- **YOUR OBJECTIVE**: Pictures are to be left out, and every entry repeated exactly.

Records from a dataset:
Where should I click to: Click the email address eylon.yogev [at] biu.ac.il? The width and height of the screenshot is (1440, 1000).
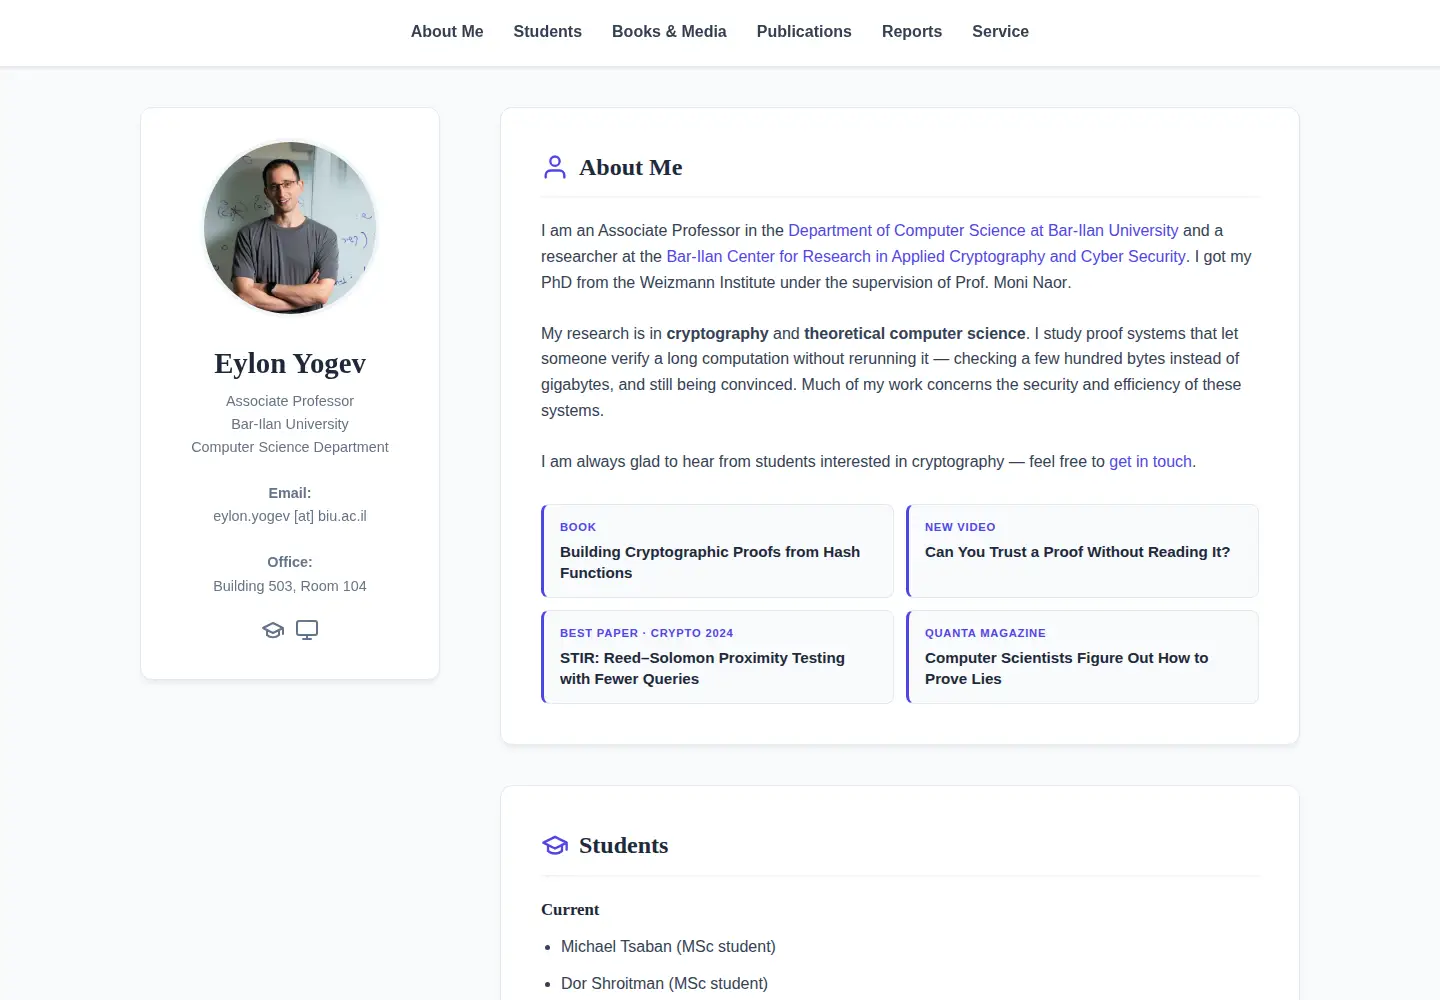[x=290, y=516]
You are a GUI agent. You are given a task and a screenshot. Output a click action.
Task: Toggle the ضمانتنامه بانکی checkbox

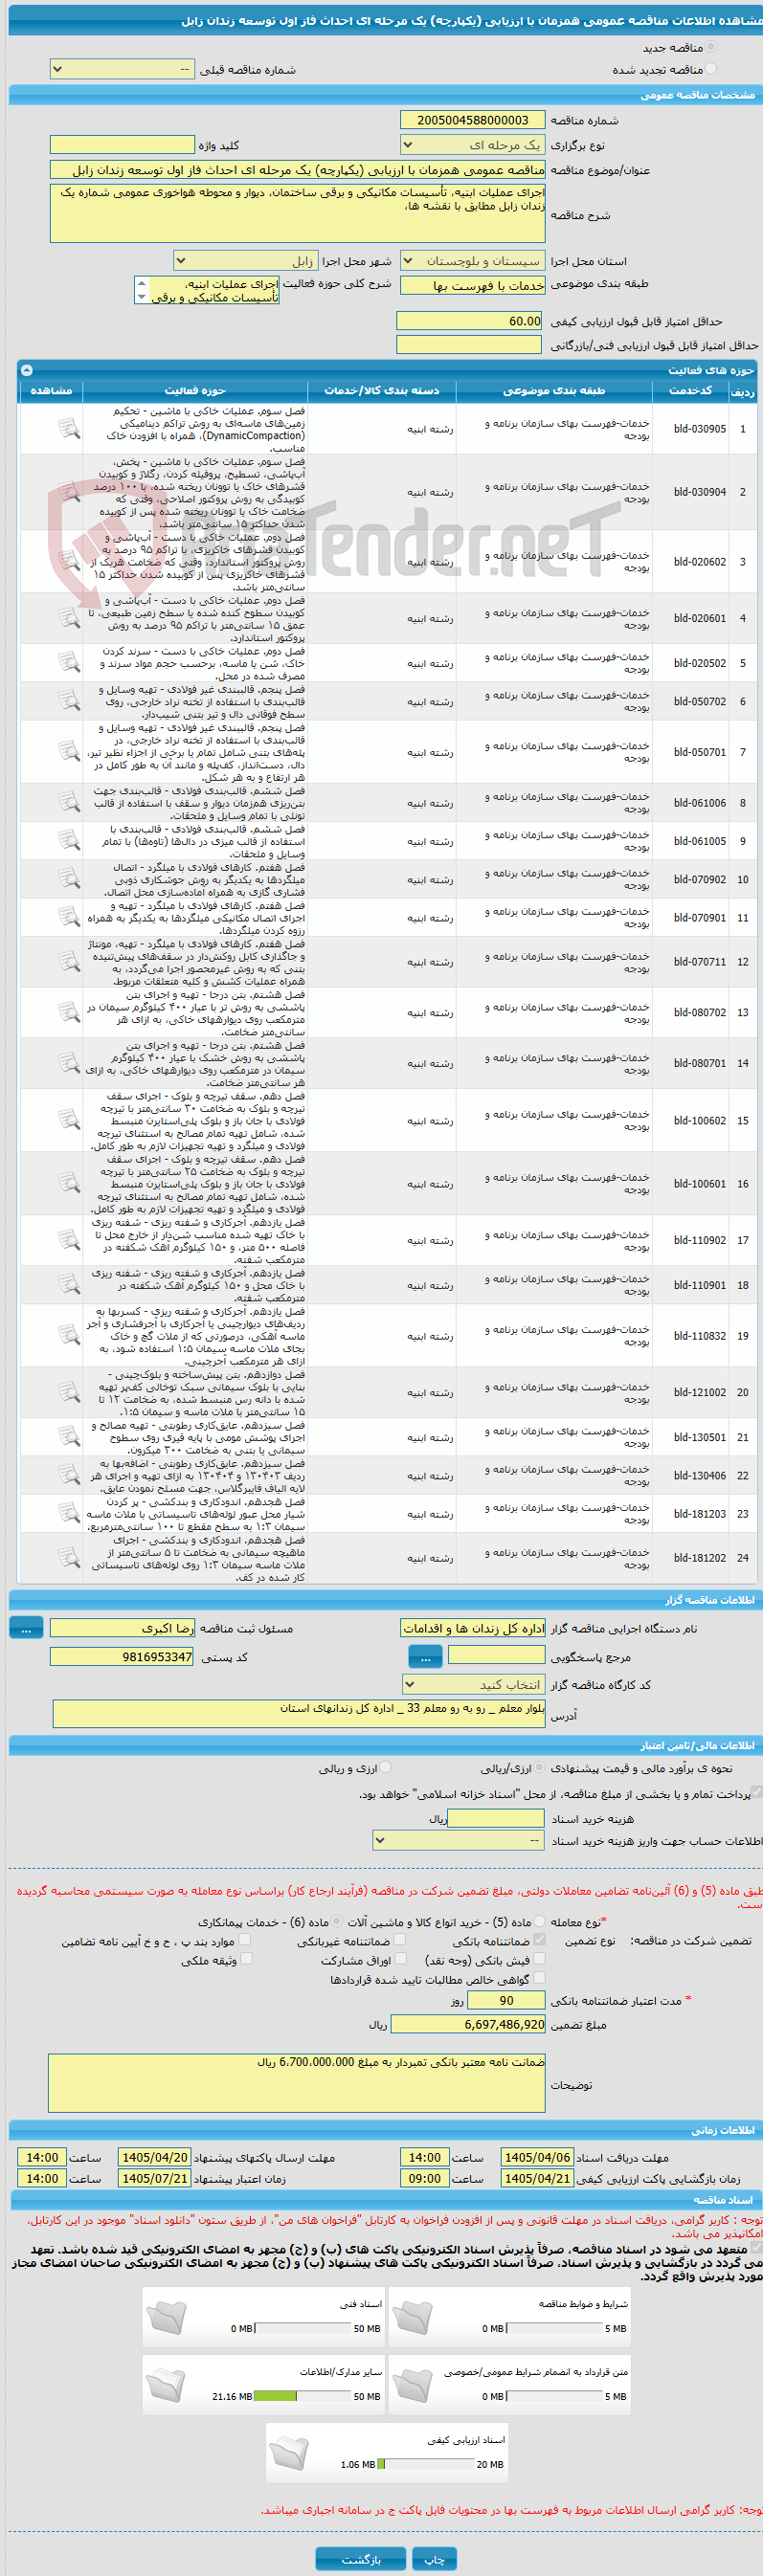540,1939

- **RESPONSE BELOW**:
Where should I click to: Click the email address eylon.yogev [at] biu.ac.il? The width and height of the screenshot is (1440, 1000).
[x=290, y=516]
You are a GUI agent. You are given a task and a screenshot. Output a click action.
Task: Toggle the ضمانتنامه بانکی checkbox

540,1939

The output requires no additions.